I must admit I was relieved because nay-sayers of Natural Horsemanship recommended 1200 acres of undulating land I was supposed to let my horses freely live in to have truly 'natural' lives. I can't imagine even in the most ideal circumstances, 1200 acres of land left to undulate under the noses of  Real Estate agents and Esteemed Gas Industries Ltd.

I kept going back to the round pen to work with the horses thanks to Mani who made it exceedingly difficult to let me soak in my sourness. He refused to take the reins (pun intended) and refused to let me quit because as it was repeatedly pointed out, this was what I'd wanted to do all my life.

Locked in fear and frustration in the round pen, not wanting to move or for Koko to move and constantly going "Woahhh" to keep everyone still while my heart pounded and my ears rang, I argued, was NOT what I'd wanted to do all my life.

I tried and failed to explain to Mani whom I was starting to find very thick headed (the irony) that I wasn't able to listen to anything he tried to tell me because I couldn't even begin to listen over all the alarm bells ringing in my head.

Which was when I realized, this was something in my head.

Eureka Forbes!

For someone who's been going for therapy and had previously been on medication for anxiety and depression, I felt like hitting myself for not seeing what was right in front of me. Instead, I just became a very difficult person to be around.

My anxiety was back.

No wonder the constant feeling like being in the second half of any Jurassic Park movie. (I feel I must stop with these chase references but I don't want to).



The exhausting and exaggerated feelings of panic and worry. The aching fear and absolute grudge of mornings. The need to master the Jedi Force choke before Mani could once again tell me I needed to work the horses.

It wasn't easy to admit that I needed to see my doctor again. That for now, therapy, gorgeous pink sunsets, a family financially supporting me, Mani honestly doing the brunt of the work, Winkin' Cow chocolate milkshake, all of this wasn't going to help how my bitch brain viewed the world. That just because I was doing the things I'd dreamed of doing and was 'passionate' about, it didn't automatically mean I wouldn't get ill. (And it didn't automatically stop the Pavlovian dung response to the word 'passionate').
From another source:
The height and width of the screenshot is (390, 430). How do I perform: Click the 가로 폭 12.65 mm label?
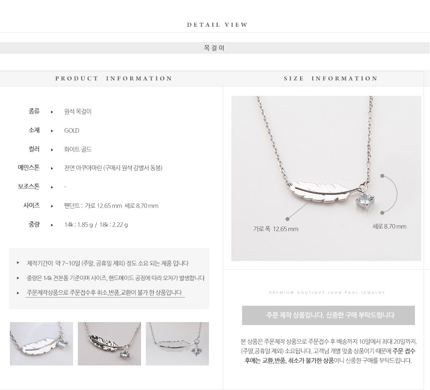(x=276, y=229)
I'm back on medication and things feel a lot more wonderfully even paced like the The Odd Couple II .



With Mani still encouraging (read:pushing) me and our horses being the most patient teachers of all, I've finally been able to atleast get to the point where I can put on my shoes and be in the round pen with them. It doesn't happen everyday and recently Mani's taken to asking one of our nephews to wake me up with the joyous greeting, "Mama wants you to clean the stable!!"(Mama is one of several ways one can say 'Uncle' in Tamil)

I did eventually, to the surprise of everyone (it was one of those birds stopping mid-air, freeze-frame moment), manage to go through a complete Join-Up without vomiting on myself, to the point that I actually enjoyed myself! The credit goes to Koko of course who made it so easy for me to trust myself to trust her. It felt super special to walk and have her by my side and all the while me feeling excited rather than terrified. In that moment the trainer was Koko and I, the student.

Koko after Join-Up next to me
Koko showing me how it's done

I still have days where my supreme intelligence tells me it's better to stay in. When I do manage to fight past that iron curtain to the outside and I see Django and Mani walking side by side, it feels all sorts of fantastic to know that I can get to that point too, with the help of Django,Koko and Mani.